> [The problem]:
Lines holding the word "Catsuit": how many does the material below have? Answer with nothing but the number.

> [Entries provided]:

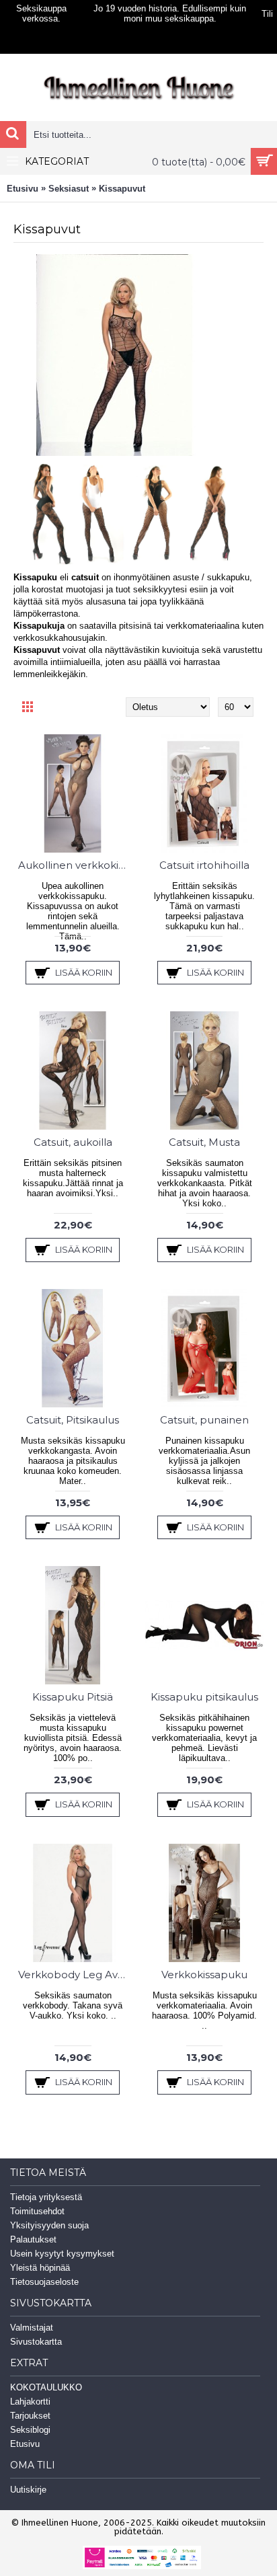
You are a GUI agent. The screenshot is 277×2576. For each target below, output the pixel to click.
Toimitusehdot (37, 2211)
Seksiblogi (30, 2430)
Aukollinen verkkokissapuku (75, 865)
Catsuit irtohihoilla (204, 865)
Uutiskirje (28, 2490)
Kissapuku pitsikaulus (204, 1696)
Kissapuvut (122, 189)
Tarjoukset (30, 2416)
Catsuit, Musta (204, 1142)
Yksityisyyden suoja (49, 2225)
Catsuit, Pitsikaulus (72, 1419)
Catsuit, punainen (204, 1419)
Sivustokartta (36, 2342)
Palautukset (33, 2239)
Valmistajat (31, 2328)
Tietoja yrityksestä (46, 2197)
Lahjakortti (30, 2401)
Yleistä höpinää (40, 2268)
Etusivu (22, 189)
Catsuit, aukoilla (73, 1142)
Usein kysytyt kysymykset (62, 2254)
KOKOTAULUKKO (46, 2387)
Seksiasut (68, 189)
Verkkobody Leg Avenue (75, 1974)
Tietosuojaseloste (44, 2282)
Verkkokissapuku (204, 1974)
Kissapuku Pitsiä (72, 1696)
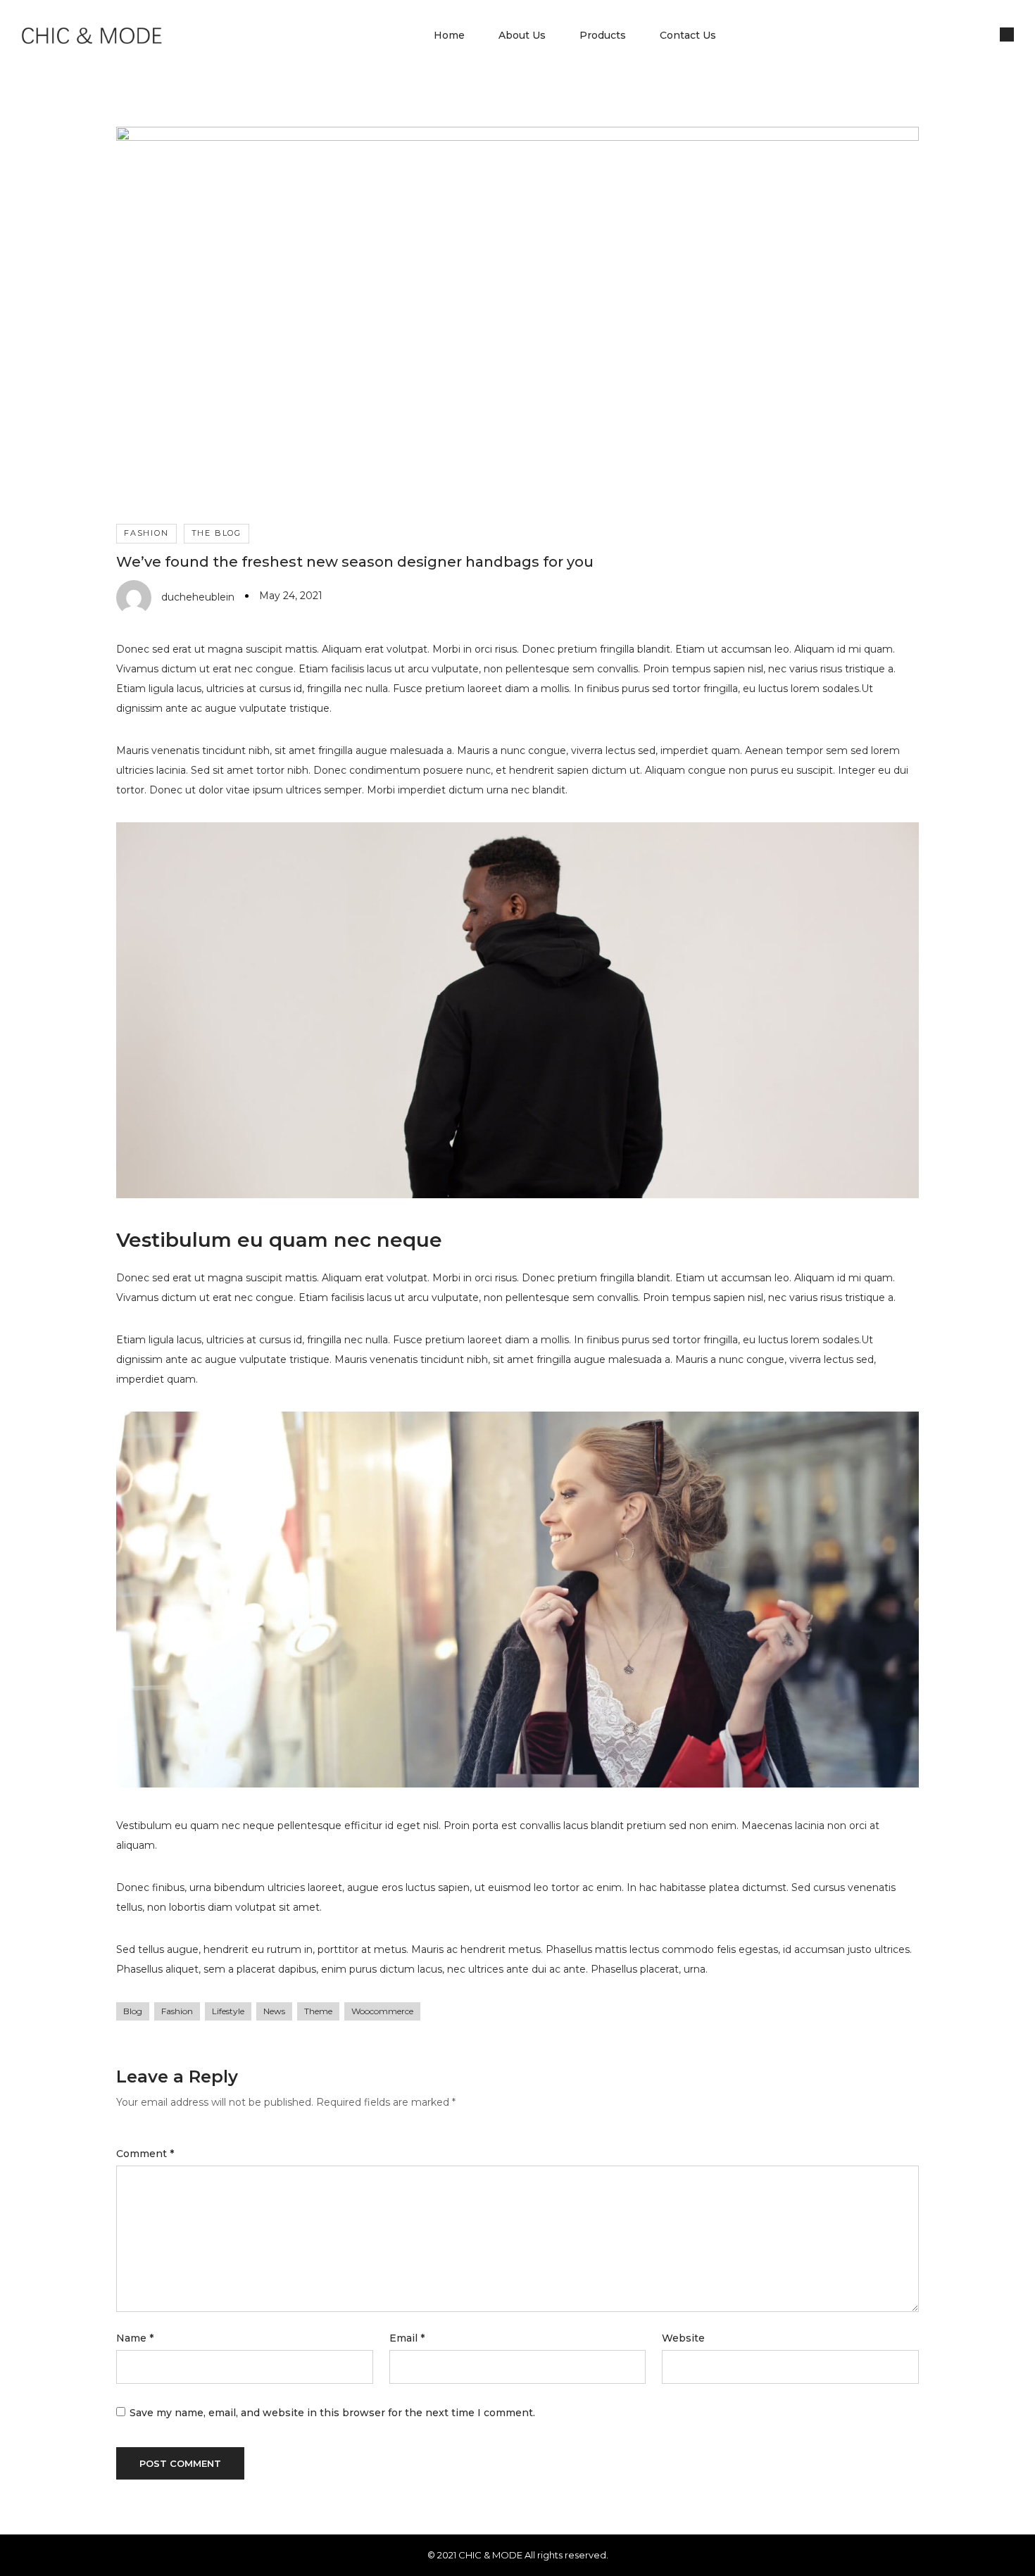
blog (132, 2011)
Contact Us (688, 35)
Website (683, 2338)
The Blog (217, 533)
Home (449, 35)
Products (602, 35)
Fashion (146, 533)
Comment (145, 2153)
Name (134, 2338)
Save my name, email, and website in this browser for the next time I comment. (332, 2412)
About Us (522, 35)
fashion (177, 2011)
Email (407, 2338)
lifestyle (228, 2011)
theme (318, 2011)
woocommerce (382, 2011)
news (274, 2011)
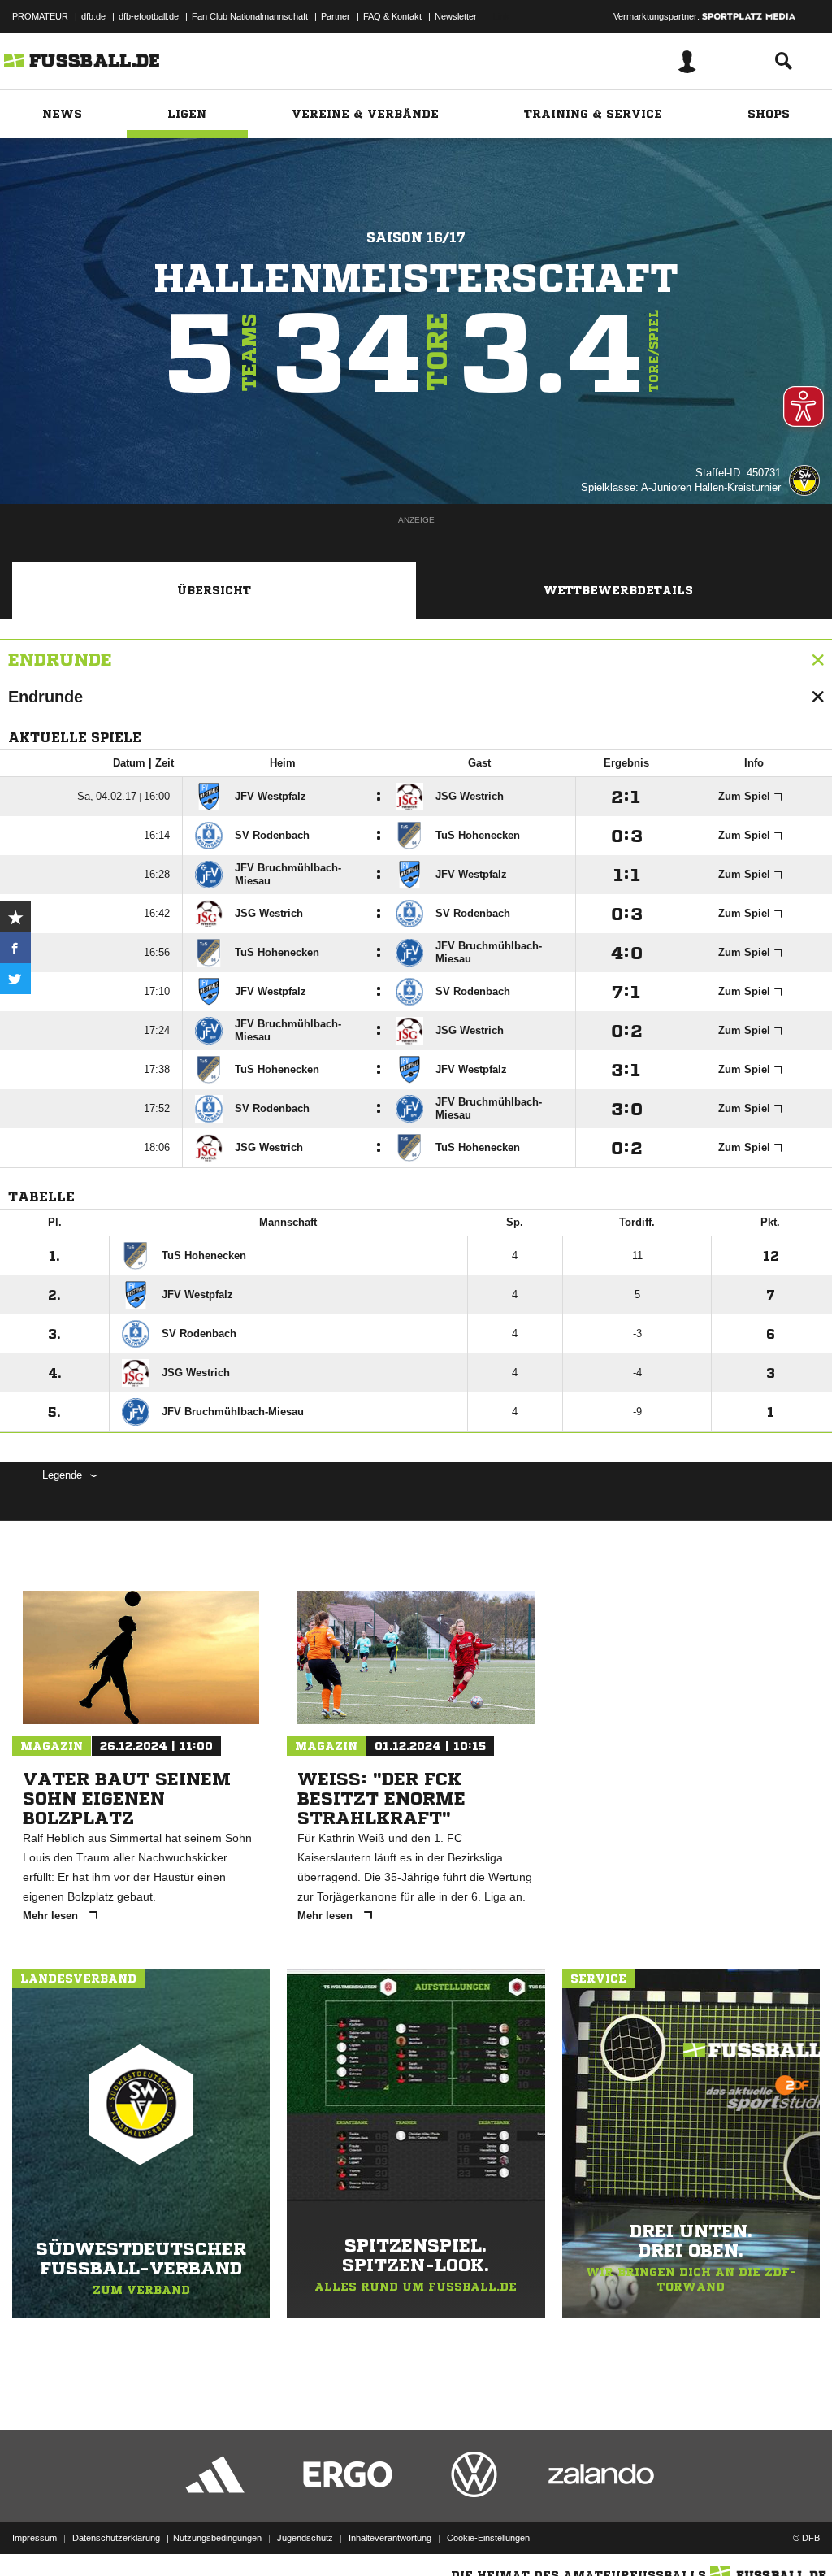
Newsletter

> [Solved problem]:
5